Turning back to the Registers, let me add from the Ibbesley Parish Register Book, as so few people have seen a specimen, an entry of an affidavit of burial in a woollen shroud, in compliance with the Act passed in 1679, for the encouragement of the woollen manufacture in England.[264] It thus runs, placed opposite to the entry of the person’s burial, and written in the same handwriting:—“Jan. 9th, 1678/79, I recd a certificate from Mr. Roger Clavell, Justice of ye peace at Brokenhurst, that Thomas King and Anthony King, sons of Anthony King, deceased, did make oath before him, the sayd Roger Clavell, that the aforesayd Antony King was buried according to the late Act of Parliament.”

And again, opposite to the entries of their deaths, we find—“November 11th.—Certified by John Torbuck, Vicar of Ellingham, yt Edward Baily and Nicholas Baily, of Ibsely, were buried in woollen only.”

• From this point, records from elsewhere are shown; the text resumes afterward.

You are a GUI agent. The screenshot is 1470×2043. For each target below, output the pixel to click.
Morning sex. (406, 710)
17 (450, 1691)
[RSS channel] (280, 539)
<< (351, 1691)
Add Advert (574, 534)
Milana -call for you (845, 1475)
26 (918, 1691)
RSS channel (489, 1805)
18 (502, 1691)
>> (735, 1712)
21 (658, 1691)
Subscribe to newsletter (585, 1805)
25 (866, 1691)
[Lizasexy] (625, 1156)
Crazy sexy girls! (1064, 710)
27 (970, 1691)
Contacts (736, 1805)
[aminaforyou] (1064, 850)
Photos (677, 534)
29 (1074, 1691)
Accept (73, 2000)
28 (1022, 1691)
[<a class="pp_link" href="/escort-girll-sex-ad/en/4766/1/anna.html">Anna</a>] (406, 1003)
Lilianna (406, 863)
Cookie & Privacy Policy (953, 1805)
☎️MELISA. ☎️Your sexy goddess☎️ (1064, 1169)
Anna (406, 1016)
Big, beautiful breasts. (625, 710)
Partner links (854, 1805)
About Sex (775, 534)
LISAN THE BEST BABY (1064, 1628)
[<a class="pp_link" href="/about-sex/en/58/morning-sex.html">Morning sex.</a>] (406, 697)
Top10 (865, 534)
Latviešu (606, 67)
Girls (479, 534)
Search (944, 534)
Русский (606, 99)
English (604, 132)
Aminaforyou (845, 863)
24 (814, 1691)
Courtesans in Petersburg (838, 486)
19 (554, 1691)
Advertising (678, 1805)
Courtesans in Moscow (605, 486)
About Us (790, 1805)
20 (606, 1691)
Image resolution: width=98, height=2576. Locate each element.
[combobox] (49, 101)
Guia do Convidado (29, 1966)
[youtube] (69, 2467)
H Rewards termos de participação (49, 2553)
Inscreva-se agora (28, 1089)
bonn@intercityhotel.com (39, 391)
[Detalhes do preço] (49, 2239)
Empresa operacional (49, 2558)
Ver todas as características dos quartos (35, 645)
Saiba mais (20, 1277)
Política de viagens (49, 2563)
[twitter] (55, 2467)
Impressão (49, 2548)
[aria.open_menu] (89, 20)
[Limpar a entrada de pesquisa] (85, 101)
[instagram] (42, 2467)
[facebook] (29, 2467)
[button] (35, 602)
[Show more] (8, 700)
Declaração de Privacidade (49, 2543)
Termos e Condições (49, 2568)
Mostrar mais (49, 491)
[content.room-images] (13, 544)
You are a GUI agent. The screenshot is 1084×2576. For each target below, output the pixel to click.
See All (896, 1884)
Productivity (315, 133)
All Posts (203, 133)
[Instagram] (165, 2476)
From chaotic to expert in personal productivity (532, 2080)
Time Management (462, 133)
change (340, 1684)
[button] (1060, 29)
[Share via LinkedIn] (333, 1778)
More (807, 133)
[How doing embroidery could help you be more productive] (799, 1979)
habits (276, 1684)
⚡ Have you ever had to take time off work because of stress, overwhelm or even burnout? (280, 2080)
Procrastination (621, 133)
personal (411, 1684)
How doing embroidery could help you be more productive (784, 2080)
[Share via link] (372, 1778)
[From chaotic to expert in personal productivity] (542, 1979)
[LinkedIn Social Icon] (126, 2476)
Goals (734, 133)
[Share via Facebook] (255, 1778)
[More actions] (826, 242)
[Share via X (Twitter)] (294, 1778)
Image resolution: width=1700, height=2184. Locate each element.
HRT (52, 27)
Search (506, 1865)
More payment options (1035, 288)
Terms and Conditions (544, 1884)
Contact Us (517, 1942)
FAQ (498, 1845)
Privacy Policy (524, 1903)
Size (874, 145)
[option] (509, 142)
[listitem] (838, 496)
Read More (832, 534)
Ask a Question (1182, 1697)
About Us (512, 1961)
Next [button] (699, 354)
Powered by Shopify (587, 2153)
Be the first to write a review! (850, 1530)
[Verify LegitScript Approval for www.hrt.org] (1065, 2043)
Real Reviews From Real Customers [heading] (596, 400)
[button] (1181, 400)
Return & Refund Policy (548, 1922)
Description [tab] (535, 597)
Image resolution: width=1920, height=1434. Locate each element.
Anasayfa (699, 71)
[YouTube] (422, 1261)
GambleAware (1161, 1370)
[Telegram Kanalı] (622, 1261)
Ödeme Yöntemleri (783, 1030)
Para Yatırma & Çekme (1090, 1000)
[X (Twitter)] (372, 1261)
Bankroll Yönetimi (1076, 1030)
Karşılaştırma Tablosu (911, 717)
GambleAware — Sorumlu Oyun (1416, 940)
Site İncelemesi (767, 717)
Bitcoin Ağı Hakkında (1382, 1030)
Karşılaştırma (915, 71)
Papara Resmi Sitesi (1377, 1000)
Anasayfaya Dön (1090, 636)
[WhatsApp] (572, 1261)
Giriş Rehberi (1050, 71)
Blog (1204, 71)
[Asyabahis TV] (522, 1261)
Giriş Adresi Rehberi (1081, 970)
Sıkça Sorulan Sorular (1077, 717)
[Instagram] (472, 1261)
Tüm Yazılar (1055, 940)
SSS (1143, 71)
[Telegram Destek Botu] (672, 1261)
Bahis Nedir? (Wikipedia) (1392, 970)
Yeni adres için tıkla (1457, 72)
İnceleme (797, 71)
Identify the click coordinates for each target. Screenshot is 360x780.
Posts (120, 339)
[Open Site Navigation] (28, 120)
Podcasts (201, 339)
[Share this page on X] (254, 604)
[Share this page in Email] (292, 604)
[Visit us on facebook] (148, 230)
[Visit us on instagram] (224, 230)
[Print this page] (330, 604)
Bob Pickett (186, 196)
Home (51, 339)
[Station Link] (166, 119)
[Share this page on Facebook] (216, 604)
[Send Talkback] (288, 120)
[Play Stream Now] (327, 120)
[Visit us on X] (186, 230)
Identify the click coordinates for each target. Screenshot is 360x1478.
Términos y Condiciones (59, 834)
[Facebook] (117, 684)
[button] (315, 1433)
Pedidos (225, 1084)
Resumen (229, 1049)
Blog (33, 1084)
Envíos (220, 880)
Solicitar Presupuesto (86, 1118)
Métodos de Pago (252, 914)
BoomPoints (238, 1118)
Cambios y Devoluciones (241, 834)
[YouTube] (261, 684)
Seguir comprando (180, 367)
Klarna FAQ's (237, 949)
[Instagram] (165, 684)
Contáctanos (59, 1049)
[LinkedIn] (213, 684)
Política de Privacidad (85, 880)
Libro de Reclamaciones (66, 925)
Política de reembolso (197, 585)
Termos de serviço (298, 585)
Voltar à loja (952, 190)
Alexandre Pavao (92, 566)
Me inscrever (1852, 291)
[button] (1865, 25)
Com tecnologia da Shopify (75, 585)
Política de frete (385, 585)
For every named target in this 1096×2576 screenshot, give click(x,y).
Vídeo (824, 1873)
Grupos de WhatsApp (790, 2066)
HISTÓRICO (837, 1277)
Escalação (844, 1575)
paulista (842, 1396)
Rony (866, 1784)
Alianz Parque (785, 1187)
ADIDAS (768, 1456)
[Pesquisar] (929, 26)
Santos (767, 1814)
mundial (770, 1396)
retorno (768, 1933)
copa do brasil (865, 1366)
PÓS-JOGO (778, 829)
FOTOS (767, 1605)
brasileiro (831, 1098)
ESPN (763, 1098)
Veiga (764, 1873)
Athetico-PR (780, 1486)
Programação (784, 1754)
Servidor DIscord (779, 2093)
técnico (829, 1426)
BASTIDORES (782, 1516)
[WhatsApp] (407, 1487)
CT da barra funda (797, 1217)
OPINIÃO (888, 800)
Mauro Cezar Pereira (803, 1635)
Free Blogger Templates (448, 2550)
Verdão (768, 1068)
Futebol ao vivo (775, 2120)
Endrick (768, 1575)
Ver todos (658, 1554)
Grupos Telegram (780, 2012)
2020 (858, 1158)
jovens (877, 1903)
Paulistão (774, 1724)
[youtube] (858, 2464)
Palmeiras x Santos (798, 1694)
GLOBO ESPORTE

Pope’s lines on Mrs. Oldfield need hardly here be quoted. To conclude, of the parish books in the district let me only say that at Fordingbridge may be found an inventory of all the church furniture for 1554; and at Ibbesley, lists of collections “towards the redemption of the poor slaves out of Turkey,” “for the poor French Protestants,” “for the redemption of captives,” and “for the distressed Protestants beyond the sea,”—all testifying to the social and moral condition of the people, without which it is impossible to give the history of any district or any country.

The Norman Font in Brockenhurst Church.

CHAPTER XX.
THE GEOLOGY.

The Barton Cliffs.

I have endeavoured, whenever there was an opportunity, to point out the natural history of the Forest, feeling sure that, from a lack of this knowledge, so many miss the real charms of the country. “One green field is like another green field,” cried Johnson. Nothing can be so untrue. No two fields are ever the same. A brook flowing through the one, a narrow strip of chalk intersecting the other, will make them as different as Perthshire from Essex. Even Socrates could say in the Phædrus, τὰ μὲν οὖν χωρία καὶ τὰ δένδρα οὐδέν μ’ ἐθέλει διδάσκειν. and this arose from the state, or rather absence, of all Natural Science at Athens. Had that been different he would have spoken otherwise.

The world is another place to the man who knows, and to the man who is ignorant of Natural History. To the one the earth is full of a thousand significations, to the other meaningless.